··· Records provided ···
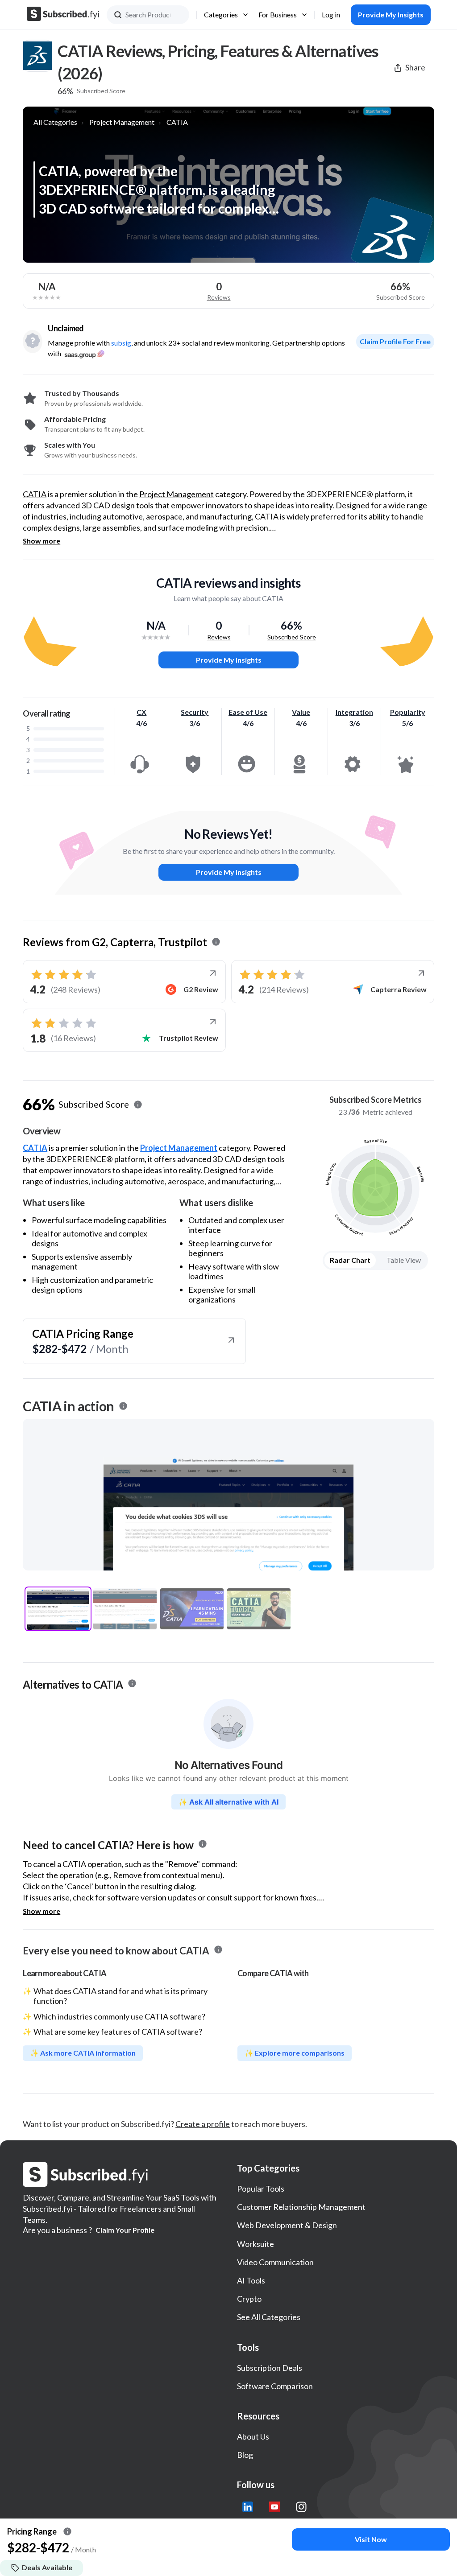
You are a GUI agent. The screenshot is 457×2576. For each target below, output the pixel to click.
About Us (253, 2436)
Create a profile (202, 2124)
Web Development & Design (287, 2225)
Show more (41, 541)
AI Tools (251, 2280)
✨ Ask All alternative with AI (228, 1801)
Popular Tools (260, 2188)
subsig (121, 342)
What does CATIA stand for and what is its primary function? (120, 1996)
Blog (245, 2455)
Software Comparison (275, 2386)
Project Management (121, 122)
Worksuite (255, 2244)
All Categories (55, 122)
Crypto (249, 2299)
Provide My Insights (229, 659)
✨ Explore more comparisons (295, 2052)
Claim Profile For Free (395, 341)
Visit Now (371, 2539)
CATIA (177, 122)
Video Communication (275, 2262)
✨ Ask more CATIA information (83, 2052)
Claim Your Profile (125, 2230)
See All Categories (268, 2317)
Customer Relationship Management (301, 2207)
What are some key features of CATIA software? (117, 2031)
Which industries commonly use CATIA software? (119, 2016)
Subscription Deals (269, 2368)
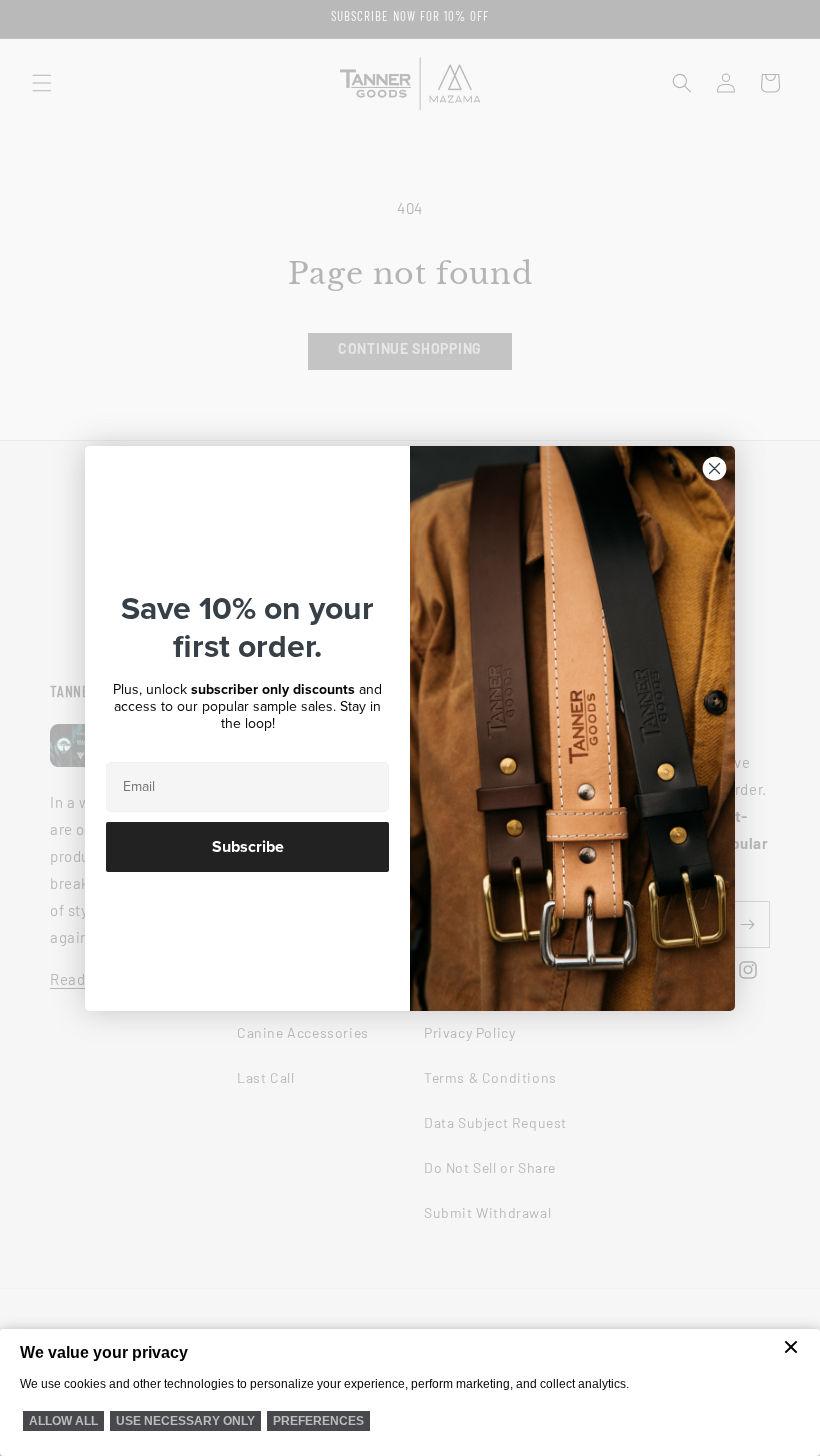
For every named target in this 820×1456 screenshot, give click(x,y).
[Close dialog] (714, 468)
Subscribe (248, 847)
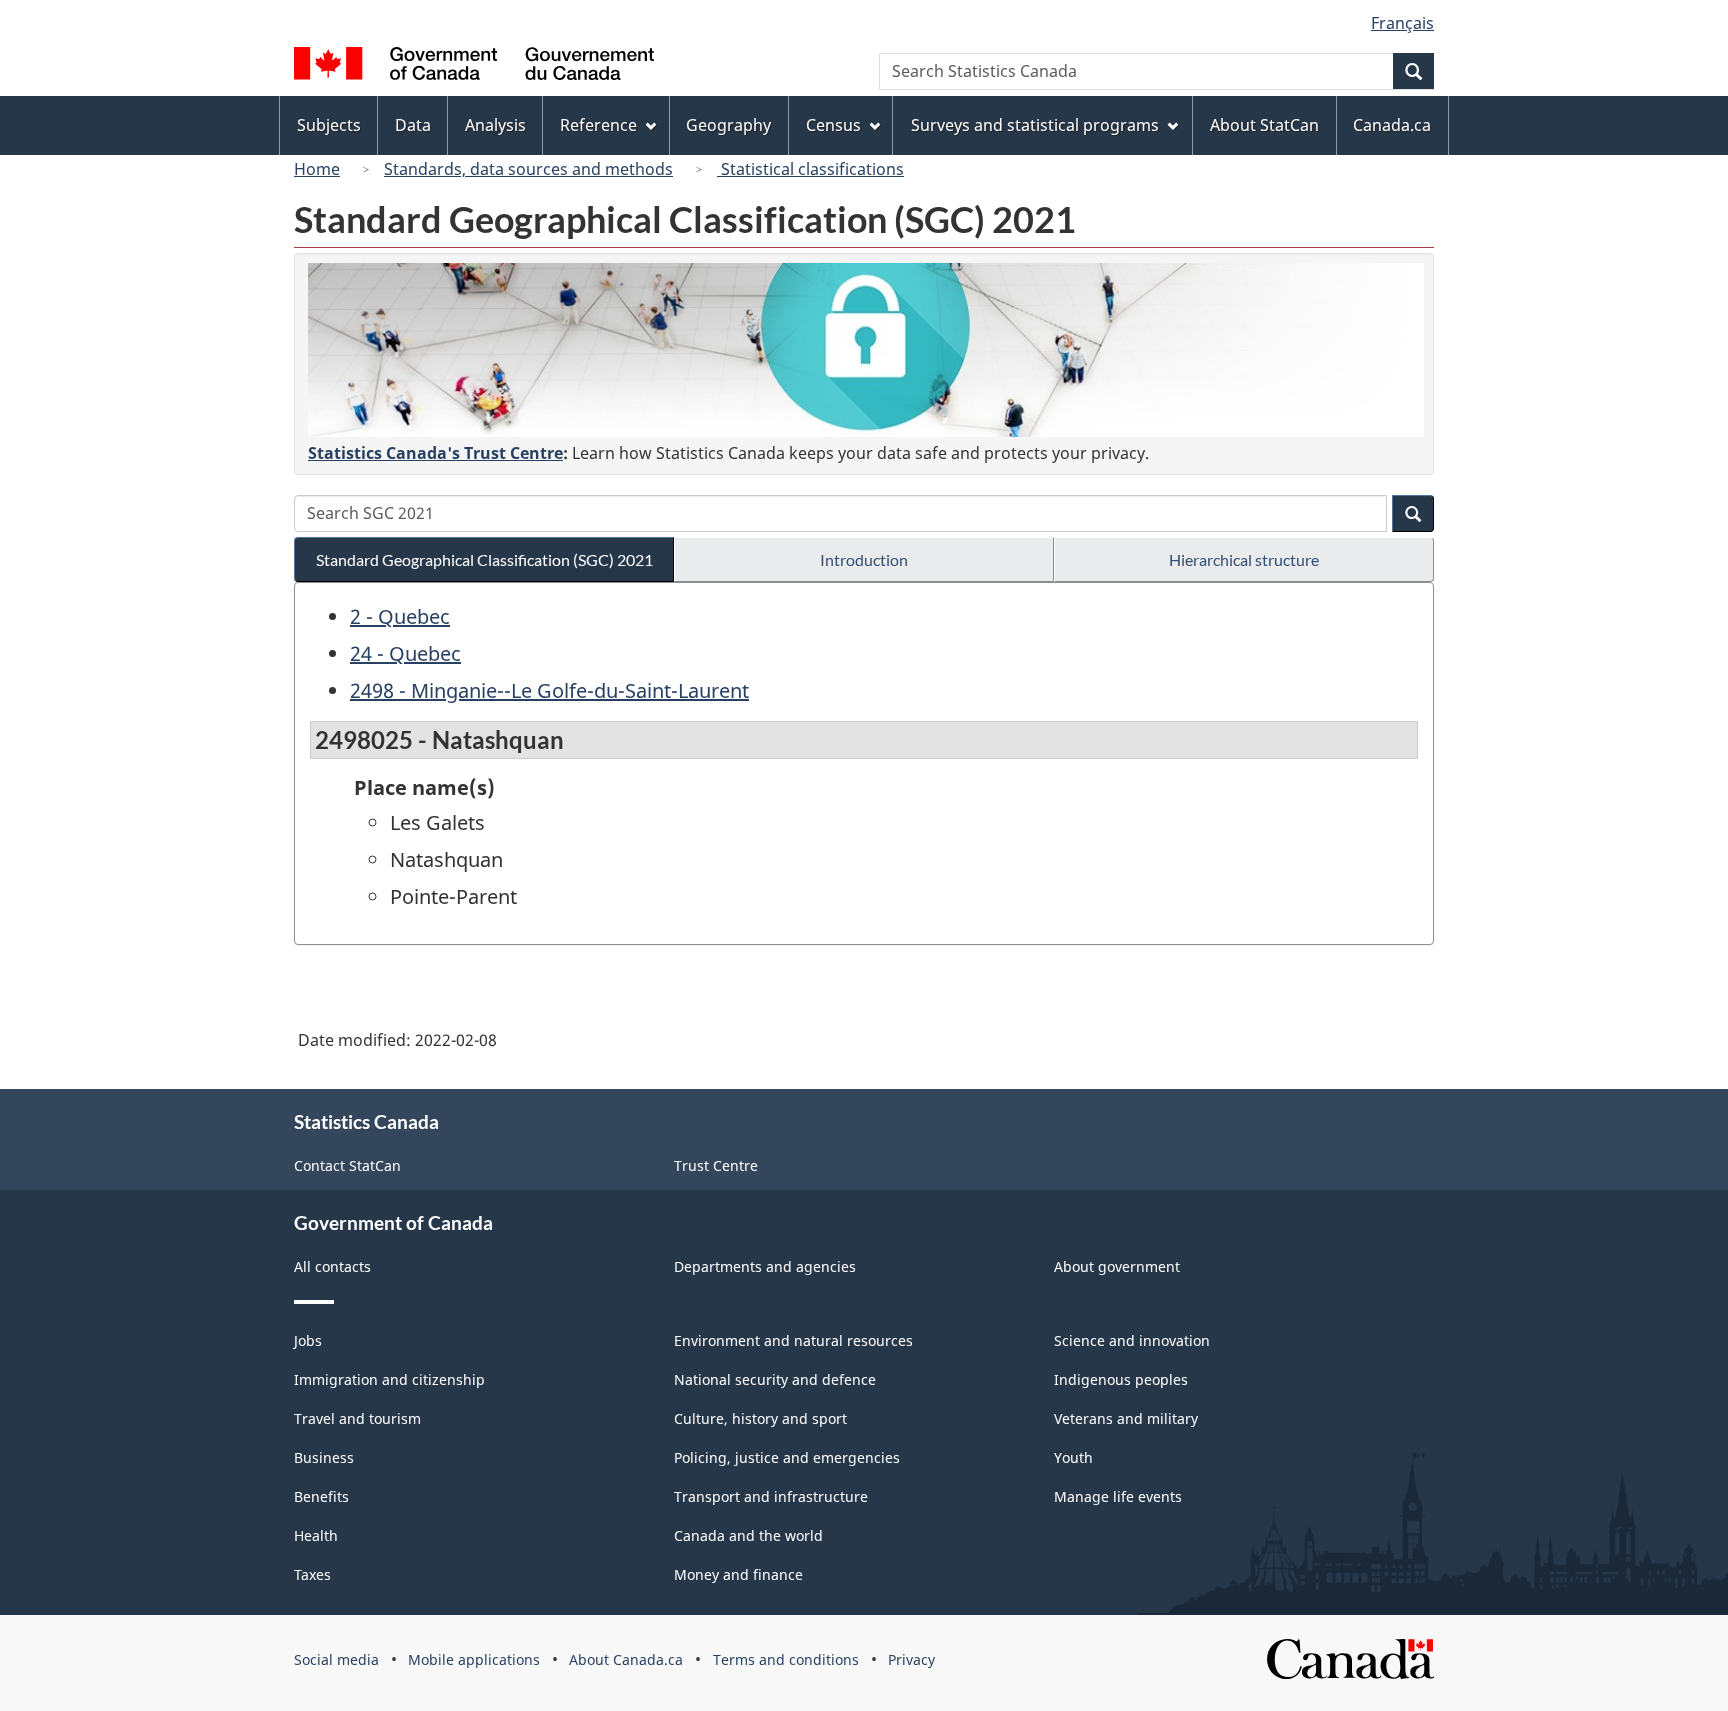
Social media (336, 1659)
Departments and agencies (765, 1266)
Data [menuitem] (413, 125)
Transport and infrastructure (771, 1496)
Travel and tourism (357, 1418)
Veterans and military (1126, 1418)
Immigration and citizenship (389, 1379)
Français (1402, 23)
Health (316, 1535)
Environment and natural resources (793, 1340)
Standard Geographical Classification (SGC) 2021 (484, 559)
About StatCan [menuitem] (1264, 125)
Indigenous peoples (1121, 1379)
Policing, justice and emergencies (787, 1457)
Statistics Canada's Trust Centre (435, 453)
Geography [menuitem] (728, 125)
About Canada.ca (626, 1659)
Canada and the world (748, 1535)
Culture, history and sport (760, 1418)
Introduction (864, 559)
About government (1117, 1266)
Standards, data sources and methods (528, 169)
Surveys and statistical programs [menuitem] (1035, 125)
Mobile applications (474, 1659)
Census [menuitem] (833, 125)
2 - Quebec (400, 616)
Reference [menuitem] (598, 125)
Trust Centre (716, 1165)
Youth (1073, 1457)
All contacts (332, 1266)
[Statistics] (866, 350)
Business (324, 1457)
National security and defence (775, 1379)
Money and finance (738, 1574)
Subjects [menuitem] (329, 125)
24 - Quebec (405, 653)
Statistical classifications (810, 169)
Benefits (321, 1496)
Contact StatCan (347, 1165)
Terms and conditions (786, 1659)
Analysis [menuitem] (495, 125)
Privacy (911, 1659)
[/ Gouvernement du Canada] (474, 66)
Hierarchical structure (1244, 559)
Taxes (312, 1574)
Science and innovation (1132, 1340)
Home (317, 169)
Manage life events (1118, 1496)
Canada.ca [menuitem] (1392, 125)
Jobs (308, 1340)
···
### Work item
Take every line above where "About" appears and copy it.

### Output for this task
About Us (253, 2436)
About StatCan [menuitem] (1264, 125)
About Canada.ca (626, 1659)
About government (1117, 1266)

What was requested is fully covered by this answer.